Children with type I and type II SMA typically are unable to stand or walk independently and require an electric wheelchair. Many children can safely operate a wheelchair by age 2 or 3.
Children with SMA have a high risk of developing respiratory problems. Many respiratory support therapies are recommended to help prevent complications. Treatments may include:
- Breathing exercises.
- Breathing devices when breathing muscles don’t function properly. Devices such as “negative pressure” ventilators and external positive airway pressure support systems can help. Positive airway systems use a gently placed (but snug) mask, to deliver air directly to the nostrils.
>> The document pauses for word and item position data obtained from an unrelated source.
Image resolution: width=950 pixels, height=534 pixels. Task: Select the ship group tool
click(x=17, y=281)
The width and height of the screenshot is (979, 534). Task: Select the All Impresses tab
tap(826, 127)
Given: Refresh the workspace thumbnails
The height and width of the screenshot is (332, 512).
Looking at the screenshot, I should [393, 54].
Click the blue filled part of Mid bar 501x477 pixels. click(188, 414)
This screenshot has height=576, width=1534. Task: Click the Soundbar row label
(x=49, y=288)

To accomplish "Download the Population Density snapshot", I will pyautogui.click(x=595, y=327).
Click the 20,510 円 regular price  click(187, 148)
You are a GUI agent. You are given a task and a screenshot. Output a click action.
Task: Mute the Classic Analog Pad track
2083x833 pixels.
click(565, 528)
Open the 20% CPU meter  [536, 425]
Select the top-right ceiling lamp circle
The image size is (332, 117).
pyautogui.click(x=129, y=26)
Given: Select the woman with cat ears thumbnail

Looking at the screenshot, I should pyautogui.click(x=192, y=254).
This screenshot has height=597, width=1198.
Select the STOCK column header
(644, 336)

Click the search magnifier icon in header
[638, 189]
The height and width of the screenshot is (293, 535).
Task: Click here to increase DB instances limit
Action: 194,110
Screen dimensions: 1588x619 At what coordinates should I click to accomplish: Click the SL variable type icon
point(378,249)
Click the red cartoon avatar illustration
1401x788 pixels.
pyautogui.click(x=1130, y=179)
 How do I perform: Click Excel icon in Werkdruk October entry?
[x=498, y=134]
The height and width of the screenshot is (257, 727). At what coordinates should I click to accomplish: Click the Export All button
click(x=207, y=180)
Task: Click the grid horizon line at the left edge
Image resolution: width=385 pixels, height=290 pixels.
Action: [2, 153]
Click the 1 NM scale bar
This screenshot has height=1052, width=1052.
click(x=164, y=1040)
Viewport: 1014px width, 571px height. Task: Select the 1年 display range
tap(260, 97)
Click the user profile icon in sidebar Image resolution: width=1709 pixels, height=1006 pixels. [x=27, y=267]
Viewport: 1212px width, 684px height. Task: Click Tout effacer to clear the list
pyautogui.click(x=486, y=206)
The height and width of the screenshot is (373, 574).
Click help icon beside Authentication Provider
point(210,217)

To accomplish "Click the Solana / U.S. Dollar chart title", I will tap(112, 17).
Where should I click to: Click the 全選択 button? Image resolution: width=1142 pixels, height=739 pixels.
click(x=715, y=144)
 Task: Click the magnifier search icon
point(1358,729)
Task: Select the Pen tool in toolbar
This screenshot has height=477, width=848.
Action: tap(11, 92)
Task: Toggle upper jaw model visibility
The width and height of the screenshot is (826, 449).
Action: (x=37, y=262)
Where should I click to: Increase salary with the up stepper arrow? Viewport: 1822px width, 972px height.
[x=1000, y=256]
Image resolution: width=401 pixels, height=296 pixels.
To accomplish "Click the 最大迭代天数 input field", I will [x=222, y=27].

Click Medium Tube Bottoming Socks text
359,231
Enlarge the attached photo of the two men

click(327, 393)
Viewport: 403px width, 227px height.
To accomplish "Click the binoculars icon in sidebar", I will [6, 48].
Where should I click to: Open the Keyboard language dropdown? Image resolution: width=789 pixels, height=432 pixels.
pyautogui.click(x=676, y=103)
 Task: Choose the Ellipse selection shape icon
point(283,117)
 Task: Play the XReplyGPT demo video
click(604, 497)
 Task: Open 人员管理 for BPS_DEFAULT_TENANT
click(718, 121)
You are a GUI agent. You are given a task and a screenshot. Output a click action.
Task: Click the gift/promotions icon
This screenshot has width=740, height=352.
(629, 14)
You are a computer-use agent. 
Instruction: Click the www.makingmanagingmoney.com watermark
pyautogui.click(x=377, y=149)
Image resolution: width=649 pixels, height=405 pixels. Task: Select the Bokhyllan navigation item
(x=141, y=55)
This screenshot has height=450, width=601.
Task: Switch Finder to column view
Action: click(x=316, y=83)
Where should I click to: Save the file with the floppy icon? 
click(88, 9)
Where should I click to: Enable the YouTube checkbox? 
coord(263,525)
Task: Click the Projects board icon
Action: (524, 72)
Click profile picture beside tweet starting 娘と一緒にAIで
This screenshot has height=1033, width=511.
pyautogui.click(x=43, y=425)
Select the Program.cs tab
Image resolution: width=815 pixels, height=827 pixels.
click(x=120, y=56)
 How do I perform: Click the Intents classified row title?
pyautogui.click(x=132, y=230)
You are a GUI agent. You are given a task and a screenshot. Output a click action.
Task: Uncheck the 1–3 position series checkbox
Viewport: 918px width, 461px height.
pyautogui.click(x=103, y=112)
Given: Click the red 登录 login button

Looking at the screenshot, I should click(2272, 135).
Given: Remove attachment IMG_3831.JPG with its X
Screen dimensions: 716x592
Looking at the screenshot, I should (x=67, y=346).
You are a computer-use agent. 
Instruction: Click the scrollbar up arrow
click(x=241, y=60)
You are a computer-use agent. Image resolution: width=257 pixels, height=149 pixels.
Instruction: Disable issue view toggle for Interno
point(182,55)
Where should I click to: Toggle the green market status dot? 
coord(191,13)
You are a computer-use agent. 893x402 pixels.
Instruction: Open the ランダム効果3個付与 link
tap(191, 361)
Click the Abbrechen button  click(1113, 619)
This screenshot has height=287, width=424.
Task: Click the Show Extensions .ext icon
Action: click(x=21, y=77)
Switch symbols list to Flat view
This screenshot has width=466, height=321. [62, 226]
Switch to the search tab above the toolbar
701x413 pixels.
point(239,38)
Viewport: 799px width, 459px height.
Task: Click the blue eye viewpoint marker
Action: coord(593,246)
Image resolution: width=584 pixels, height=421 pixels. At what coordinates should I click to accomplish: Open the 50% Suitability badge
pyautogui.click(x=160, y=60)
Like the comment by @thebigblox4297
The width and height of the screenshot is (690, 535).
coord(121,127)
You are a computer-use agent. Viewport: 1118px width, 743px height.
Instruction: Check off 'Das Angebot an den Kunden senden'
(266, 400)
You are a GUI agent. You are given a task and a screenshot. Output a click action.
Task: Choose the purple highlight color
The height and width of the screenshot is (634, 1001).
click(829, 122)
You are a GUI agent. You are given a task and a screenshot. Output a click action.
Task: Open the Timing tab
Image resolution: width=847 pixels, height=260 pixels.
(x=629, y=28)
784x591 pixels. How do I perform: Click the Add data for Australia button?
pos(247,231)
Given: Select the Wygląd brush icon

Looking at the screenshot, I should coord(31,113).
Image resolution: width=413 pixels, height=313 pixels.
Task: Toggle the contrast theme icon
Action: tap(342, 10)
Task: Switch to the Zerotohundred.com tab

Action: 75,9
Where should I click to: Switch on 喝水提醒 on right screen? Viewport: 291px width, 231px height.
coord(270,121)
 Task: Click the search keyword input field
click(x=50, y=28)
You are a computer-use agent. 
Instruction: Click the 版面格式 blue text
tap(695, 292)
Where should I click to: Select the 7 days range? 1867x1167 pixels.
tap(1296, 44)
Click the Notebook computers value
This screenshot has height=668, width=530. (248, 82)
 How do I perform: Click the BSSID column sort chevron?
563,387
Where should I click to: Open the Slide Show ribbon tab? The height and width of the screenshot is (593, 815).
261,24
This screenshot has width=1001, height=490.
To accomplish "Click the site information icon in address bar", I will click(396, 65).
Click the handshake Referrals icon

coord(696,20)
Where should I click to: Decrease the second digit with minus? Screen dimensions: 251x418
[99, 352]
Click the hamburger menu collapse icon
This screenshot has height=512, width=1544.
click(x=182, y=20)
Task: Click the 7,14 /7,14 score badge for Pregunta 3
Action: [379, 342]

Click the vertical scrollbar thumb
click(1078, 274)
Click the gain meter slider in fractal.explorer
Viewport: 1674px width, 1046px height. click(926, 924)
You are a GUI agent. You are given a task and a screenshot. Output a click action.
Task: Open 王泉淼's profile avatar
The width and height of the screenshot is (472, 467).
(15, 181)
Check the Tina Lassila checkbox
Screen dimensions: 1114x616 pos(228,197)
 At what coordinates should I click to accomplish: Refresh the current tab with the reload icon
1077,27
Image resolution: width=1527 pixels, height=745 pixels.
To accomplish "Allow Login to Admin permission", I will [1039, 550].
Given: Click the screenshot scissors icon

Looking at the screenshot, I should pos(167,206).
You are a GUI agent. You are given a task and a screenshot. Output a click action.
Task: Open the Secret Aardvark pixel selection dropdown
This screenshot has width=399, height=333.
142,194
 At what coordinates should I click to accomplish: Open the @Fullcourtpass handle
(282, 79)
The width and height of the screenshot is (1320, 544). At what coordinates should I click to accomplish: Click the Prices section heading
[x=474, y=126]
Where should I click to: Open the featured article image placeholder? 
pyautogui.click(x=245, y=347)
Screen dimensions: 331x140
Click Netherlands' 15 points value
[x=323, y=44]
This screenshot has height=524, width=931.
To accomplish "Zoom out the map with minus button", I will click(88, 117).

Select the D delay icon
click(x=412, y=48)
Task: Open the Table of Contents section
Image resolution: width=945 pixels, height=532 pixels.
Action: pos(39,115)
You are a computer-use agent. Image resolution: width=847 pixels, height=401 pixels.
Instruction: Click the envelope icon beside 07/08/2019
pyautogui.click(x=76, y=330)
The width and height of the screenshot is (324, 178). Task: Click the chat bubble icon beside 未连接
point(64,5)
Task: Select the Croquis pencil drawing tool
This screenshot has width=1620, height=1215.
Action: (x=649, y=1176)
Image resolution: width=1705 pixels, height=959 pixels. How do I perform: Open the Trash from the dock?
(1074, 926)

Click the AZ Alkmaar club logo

- Supplemental oxygen, usually delivered through a small nasal tube
- Yearly immunizations to avoid preventable illnesses, such as influenza
Spinal muscular atrophy (SMA) is the cause of more deaths in young children than any other genetic disorder. While treatment is available to manage symptoms and prevent complications, there is currently no known method of prevention for SMA.
SMA is inherited as an autosomal recessive disorder, meaning that two copies of a specific abnormal gene must be inherited from parents in order for a child to have SMA. Individuals with only one copy of the abnormal gene are called carriers. Anyone with a closely related family member affected by SMA is at an increased risk of being a carrier and may want to seek the advice of a genetic counselor in order to better understand the risks and chances of having a child affected by SMA.
Preventative measures for respiratory complications, nutritional deficiency, and loss of mobility are central treatment methods for SMA.